À FAIRE
Prolongez l'entretien avec le chef Mick Élysée, en reprenant juste après sa dernière phrase.

EXTRAIT DU DOCUMENT
+--

Kin Bruncher avec le Chef Mick Élysée de Londres Les Dépêches de Brazzaville : Comment devrait-on vous présenter à nos lecteurs ?

Mick Élysée : Je suis le chef Mick Élysée. Je réside en Angleterre mais à la base, je suis Congolais. Je suis parti du Congo à mon adolescence. J’ai travaillé un peu partout. J’ai fait mes études en France et je suis parti de là un peu pour découvrir le monde et chercher une technique pour promouvoir la cuisine africaine que je connaissais déjà mais que j’ai perfectionné. La clé, elle, est très simple, c’est le marketing.  

L.D.B. : Peut-on savoir ce qui vous amène à Kinshasa  ?

M.E. : J’ai quelque chose de très important à faire. Je veux promouvoir notre cuisine, notre culture à travers le Kin bruncher qui se tiendra ce dimanche 21 mai au Roméo Golf. Ce sera l’occasion de mettre notre culture gastronomique en lumière. Le but c’est de travailler des produits locaux sous différents angles. Je vais dire une petite anecdote à ce propos. Nous achetions des tomates au marché Kitoko Food hier. Il y avait plusieurs variétés dont des vertes qui ne sont pas du tout consommées parce que cela ne fait pas partie de notre culture. Les gens pensent que la tomate verte n’est pas bonne à consommer. J’ai expliqué à l’agriculteur que c’est très bon et qu’il faut juste savoir la cuisiner. C’est un de ses aspects qui permet de considérer les produits locaux sous un autre angle et de pouvoir les consommer.

+--

MATÉRIEL FOURNI
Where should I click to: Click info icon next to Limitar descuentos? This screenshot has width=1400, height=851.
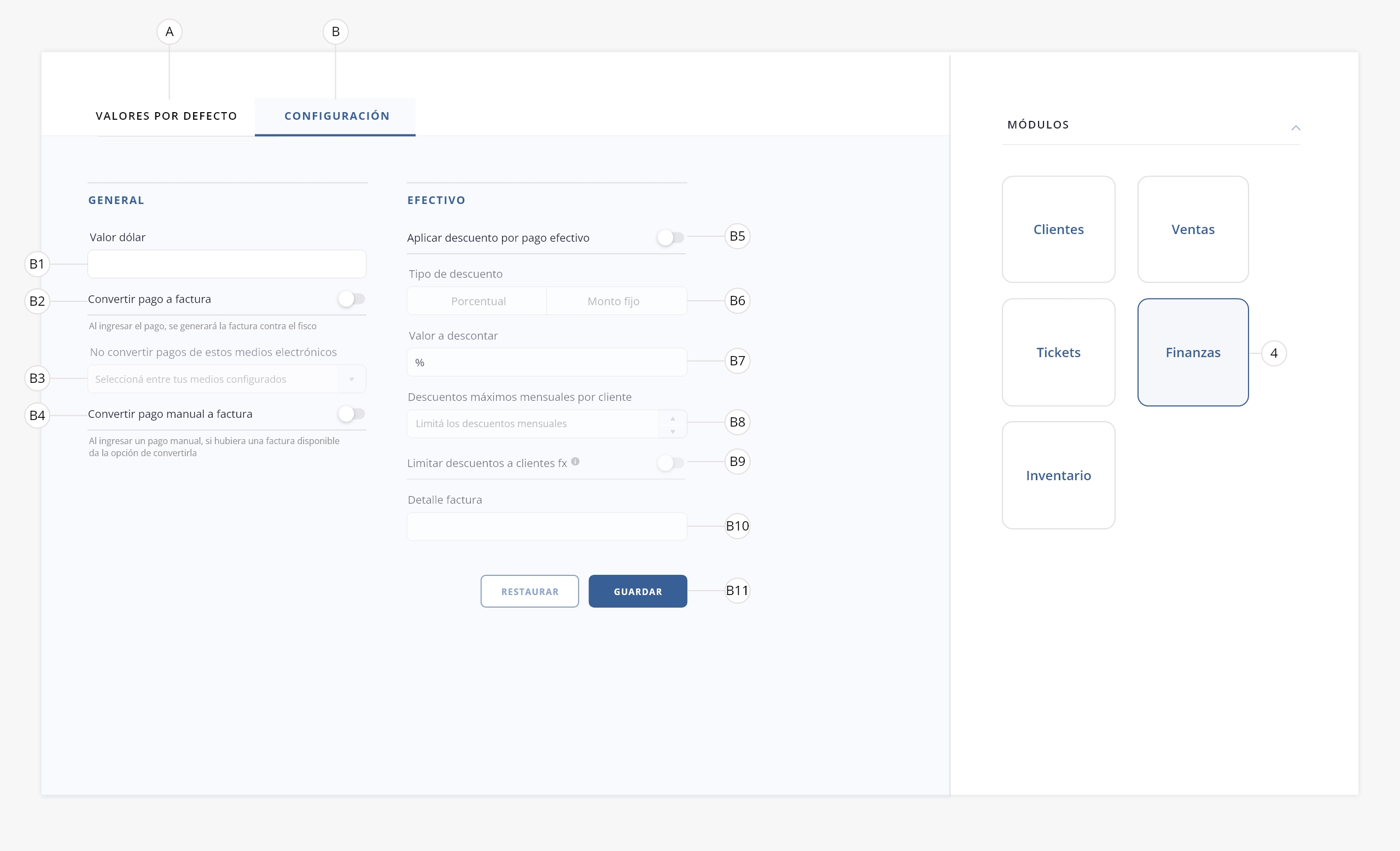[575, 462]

+--

RÉSULTAT FINAL
L.D.B. : À quoi doit-on s’attendre à Kin Bruncher  ? Avez-vous prévu d’y présenter une spécialité méconnue, la faire déguster…

M.E. : C’est la spécialité congolaise travaillée sous un angle différent que d’ordinaire. Il y aura une variété de produits locaux organiques bios mais travaillés de façon différente. Les petites aubergines thaï communément appelées solo ici sont généralement mangées en sauce, mais nous allons en faire une salade. Beaucoup de produits seront travaillés différemment, c’est sûr qu’il y aura de la découverte. Je dirai même la redécouverte de nos produits du terroir qui seront légèrement modernisés. Nous n’allons pas trop les changer parce que les recettes congolaises doivent le rester. Nous allons juste les parer d’une nouvelle robe, leur apporter une nouvelle touche.

L.D.B. : Un mot sur la manière dont les choses vont se passer ? Est-il prévu autre chose que de la dégustation, la préparation de recettes, par exemple  ?

M.E. : Oui, nous tiendrons trois ateliers. Il y en aura un pour la charcuterie, un autre pour les pâtes et un troisième pour les sucreries. En fait, il y aura un grand buffet découverte avec d’un côté les salés, les sucrés, les chauds et les froids. Ce sera une sorte de voyage qui va nous faire parcourir le Congo à travers les plats de différentes régions réunies.

L.D.B. : Quelle est la touche personnelle du chef Mick, sa signature qui permet de le reconnaître parmi tant d’autres  ?

M.E. : Ma touche particulière n’est pas magique. C’est la valeur que j’accorde aux produits de mon terroir. J’ai juste choisi de personnaliser la cuisine congolaise, la donner une petite touche tendance, internationale. Mais je le fais de manière simple et pratique, car ne dit-on pas : « Les choses les plus simples sont les meilleures » ?.

L.D.B. : Il me semble que vous avez quand même bâti votre renommée sur un plat inédit ou une particularité bien appréciée de ceux qui vous connaissent et en parlent ?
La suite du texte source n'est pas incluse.